Enrolment caps, demountable classrooms stacked three-deep, and children missing out on their local school by a single street. That is the reality in 2026 for thousands of families living in the Gold Coast's fastest-growing suburbs, and community members say state and federal authorities are running badly behind where they need to be.
The pressure matters now because the city is simultaneously absorbing one of the largest population surges in Queensland's history and gearing up for the 2032 Brisbane Olympics, with major venues at Coomera Indoor Sports Centre and Robina Stadium already reshaping how people think about the northern and southern corridors. New residential estates keep being approved. Schools are not keeping pace. The Queensland Department of Education confirmed earlier this year that Pimpama State Secondary College — opened in 2020 to relieve pressure on Ormeau Hills and Coomera schools — was already operating at capacity, with a boundary review scheduled for completion by November 2026.
'Our Kids Are Learning in Tin Sheds'
Community Facebook groups in Pimpama, Upper Coomera and Hope Island have been running hot for months with parents sharing photos of ageing demountable buildings and complaining about specialist rooms — art, science, technology — being converted into general classrooms to absorb extra students. One widely shared post from a Hope Island resident described spending $680,000 on a family home within what they believed was the catchment for a specific school, only to be redirected to a campus 6.2 kilometres away when their eldest reached Year 7.
At Pacific Pines, parents connected with the P&C Association at Pacific Pines State High School say the institution has been seeking additional infrastructure funding for two years. The school sits in a precinct where unit and townhouse development along Pitcairn Way has added several hundred new dwellings since 2023 without any corresponding school expansion commitment locked in. Local families who spoke with The Daily Gold Coast this week said they had written to the state member for Gaven, but had received what several described as a form-letter response pointing to the department's broader infrastructure pipeline.
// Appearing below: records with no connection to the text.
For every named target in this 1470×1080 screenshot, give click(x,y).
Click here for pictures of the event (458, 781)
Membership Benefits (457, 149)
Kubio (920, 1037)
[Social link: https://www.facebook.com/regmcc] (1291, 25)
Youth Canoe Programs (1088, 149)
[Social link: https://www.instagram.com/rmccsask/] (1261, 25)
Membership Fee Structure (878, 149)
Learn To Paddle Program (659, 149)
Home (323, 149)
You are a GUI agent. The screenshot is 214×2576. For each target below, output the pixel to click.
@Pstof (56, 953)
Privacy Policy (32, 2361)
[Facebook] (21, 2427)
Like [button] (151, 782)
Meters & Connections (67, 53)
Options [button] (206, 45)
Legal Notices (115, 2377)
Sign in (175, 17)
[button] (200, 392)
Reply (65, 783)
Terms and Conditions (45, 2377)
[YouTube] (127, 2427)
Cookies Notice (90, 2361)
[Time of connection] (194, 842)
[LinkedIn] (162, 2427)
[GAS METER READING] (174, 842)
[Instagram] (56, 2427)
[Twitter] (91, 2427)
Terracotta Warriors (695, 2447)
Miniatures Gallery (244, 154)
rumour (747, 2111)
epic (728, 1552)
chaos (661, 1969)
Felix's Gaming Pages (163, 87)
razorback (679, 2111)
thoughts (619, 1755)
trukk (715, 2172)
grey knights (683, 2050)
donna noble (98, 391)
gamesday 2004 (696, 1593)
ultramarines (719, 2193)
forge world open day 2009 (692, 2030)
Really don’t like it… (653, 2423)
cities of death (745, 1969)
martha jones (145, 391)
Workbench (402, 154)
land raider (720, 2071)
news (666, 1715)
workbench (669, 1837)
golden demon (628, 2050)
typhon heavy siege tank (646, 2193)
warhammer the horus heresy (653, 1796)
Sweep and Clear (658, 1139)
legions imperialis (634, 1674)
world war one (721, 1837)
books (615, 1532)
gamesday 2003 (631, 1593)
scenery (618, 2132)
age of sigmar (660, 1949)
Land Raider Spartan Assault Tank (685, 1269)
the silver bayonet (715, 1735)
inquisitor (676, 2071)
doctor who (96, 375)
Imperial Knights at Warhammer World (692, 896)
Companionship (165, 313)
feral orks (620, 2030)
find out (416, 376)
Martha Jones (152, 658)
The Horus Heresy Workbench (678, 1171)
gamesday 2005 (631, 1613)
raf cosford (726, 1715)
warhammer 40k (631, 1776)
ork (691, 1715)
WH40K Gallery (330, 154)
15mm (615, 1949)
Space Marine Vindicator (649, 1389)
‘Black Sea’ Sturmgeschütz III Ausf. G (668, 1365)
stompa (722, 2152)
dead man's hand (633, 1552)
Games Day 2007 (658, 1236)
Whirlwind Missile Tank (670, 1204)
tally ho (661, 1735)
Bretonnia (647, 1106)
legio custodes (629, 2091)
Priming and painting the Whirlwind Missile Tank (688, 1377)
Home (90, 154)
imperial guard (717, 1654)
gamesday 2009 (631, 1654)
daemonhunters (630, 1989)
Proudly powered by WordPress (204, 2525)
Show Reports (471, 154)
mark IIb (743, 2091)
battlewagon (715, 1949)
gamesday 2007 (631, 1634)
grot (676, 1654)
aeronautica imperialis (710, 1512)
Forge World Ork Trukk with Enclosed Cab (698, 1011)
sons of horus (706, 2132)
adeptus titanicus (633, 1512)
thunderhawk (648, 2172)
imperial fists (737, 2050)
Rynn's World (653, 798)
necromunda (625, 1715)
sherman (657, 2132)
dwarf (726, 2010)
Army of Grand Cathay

At Griffith University's Gold Coast campus on Parklands Drive, Southport, a different education pressure is forming. Undergraduate enrolments in education degrees — training the next generation of Queensland teachers — dropped 11 per cent between 2022 and 2025 according to data published by the Tertiary Education Quality and Standards Agency. Griffith's School of Education and Professional Studies has been running targeted scholarship programs since last year to attract local students into primary teaching, offering up to $5,000 per annum for students committing to work in southeast Queensland state schools upon graduation. Academics at the campus say the incentive helps but is not enough to offset the broader teacher shortage the region is experiencing.
What the Growth Numbers Actually Show
The Gold Coast's population crossed 700,000 earlier this year, making it Australia's sixth-largest city. The Queensland Government's own ShapingSEQ regional plan flagged that the northern Gold Coast corridor — running through Coomera, Pimpama and Ormeau — would need roughly 12 new schools by 2041 to meet demand. As of July 2026, four of those have confirmed funding, three are at planning stage, and five remain unfunded. The 2032 Olympic precinct planning around Coomera is expected to accelerate residential development further, with a new suburb structure plan for the area between Coomera and Ormeau currently sitting with City of Gold Coast planners.
Parents and community advocates say the trajectory of approvals needs to slow or school infrastructure needs to accelerate — ideally both. The Gold Coast Primary Principals Association, which represents school leaders from Coolangatta to Ormeau, is understood to have written directly to Queensland Education Minister this quarter calling for a binding infrastructure audit tied to every future development approval in high-growth zones.
Families with children starting Prep in 2027 will need to check their catchment addresses through the Queensland Government's School Zone Locator well before the August 2026 enrolment opening date — boundary changes linked to the Pimpama review could affect hundreds of households. The department has a community consultation session scheduled at Coomera Community Hall on 29 July for residents wanting to give direct input before those boundaries are redrawn.